======== SELECTED TEXT
Register Guidelines E-Books Search Today's Posts Mark Forums Read

Go Back   MobileRead Forums > E-Book Software > Calibre > Recipes

Notices

Reply
 
Thread Tools Search this Thread
Old 11-05-2010, 01:29 AM   #1
ode
Member
ode began at the beginning.
 
Posts: 12
Karma: 10
Join Date: Oct 2010
Location: UK
Device: Kindle 3 WiFi, Kindle Paperwhite 2013
Question Recipe works when mocked up as Python file, fails when converted to Recipe

Code:
import urllib2
from BeautifulSoup import BeautifulSoup
from calibre.web.feeds.news import BasicNewsRecipe

class Counterpunch(BasicNewsRecipe):
    '''
    Parses counterpunch.com for articles
    '''  
    def parse_index(self):
		feeds = []
		title, url = 'Counterpunch', 'http://www.counterpunch.com'
		articles = self.parse_page(url)
		if articles:
			feeds.append((title, articles))
		return feeds
			
			
    def parse_page(self, url):
        fd = urllib2.urlopen(url)
        soup = BeautifulSoup(fd, fromEncoding='iso-8859-1')
================
• **EXERCISE GOAL**: In the forum thread about the calibre recipe, which encoding is passed to BeautifulSoup when the page is parsed?
======== RECORD LIST
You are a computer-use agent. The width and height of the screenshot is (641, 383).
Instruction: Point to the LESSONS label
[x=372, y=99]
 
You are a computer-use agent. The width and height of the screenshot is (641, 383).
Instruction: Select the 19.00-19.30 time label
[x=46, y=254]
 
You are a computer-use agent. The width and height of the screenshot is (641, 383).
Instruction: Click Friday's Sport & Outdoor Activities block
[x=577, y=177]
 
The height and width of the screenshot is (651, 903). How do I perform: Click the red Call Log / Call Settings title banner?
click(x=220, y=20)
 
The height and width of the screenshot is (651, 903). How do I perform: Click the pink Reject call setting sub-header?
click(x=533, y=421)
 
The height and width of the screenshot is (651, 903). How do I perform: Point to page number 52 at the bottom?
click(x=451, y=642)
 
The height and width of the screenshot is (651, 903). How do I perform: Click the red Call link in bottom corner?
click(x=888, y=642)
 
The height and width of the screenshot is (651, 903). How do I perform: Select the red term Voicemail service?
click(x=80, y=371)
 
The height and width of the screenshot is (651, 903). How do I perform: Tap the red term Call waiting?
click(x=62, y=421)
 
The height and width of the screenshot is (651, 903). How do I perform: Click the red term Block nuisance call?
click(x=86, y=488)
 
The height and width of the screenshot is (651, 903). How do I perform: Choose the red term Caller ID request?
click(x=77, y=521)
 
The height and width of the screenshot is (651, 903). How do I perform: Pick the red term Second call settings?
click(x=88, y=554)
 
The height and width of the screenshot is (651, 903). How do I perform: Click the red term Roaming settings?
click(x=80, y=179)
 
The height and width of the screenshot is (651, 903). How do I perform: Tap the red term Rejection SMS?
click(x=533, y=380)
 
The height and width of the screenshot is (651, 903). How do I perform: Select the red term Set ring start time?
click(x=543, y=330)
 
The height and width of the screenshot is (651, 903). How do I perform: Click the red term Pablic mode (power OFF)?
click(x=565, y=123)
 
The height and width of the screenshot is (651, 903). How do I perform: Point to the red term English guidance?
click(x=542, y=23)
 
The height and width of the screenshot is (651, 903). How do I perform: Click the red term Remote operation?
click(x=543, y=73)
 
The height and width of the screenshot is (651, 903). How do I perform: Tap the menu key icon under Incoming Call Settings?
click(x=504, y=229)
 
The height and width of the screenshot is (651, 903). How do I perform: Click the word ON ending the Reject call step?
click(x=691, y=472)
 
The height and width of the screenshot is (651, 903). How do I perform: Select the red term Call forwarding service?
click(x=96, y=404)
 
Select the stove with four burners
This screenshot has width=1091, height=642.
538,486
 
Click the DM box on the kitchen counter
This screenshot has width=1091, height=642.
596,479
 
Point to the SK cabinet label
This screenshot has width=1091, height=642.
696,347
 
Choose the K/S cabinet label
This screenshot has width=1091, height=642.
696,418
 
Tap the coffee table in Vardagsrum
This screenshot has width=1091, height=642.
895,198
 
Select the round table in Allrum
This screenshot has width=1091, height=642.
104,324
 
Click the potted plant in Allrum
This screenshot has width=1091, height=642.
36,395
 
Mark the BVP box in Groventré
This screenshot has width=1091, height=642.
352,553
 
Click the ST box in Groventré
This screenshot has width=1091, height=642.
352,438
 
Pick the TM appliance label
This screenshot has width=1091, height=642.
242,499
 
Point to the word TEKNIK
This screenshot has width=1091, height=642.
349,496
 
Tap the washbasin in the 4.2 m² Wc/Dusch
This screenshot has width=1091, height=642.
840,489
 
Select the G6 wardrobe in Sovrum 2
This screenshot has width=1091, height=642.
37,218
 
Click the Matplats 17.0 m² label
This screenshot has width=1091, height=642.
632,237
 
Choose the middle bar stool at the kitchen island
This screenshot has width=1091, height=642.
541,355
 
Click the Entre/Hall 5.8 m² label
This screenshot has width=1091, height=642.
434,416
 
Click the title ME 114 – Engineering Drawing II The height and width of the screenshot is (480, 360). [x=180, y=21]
================
• **WRITTEN RESPONSE**: iso-8859-1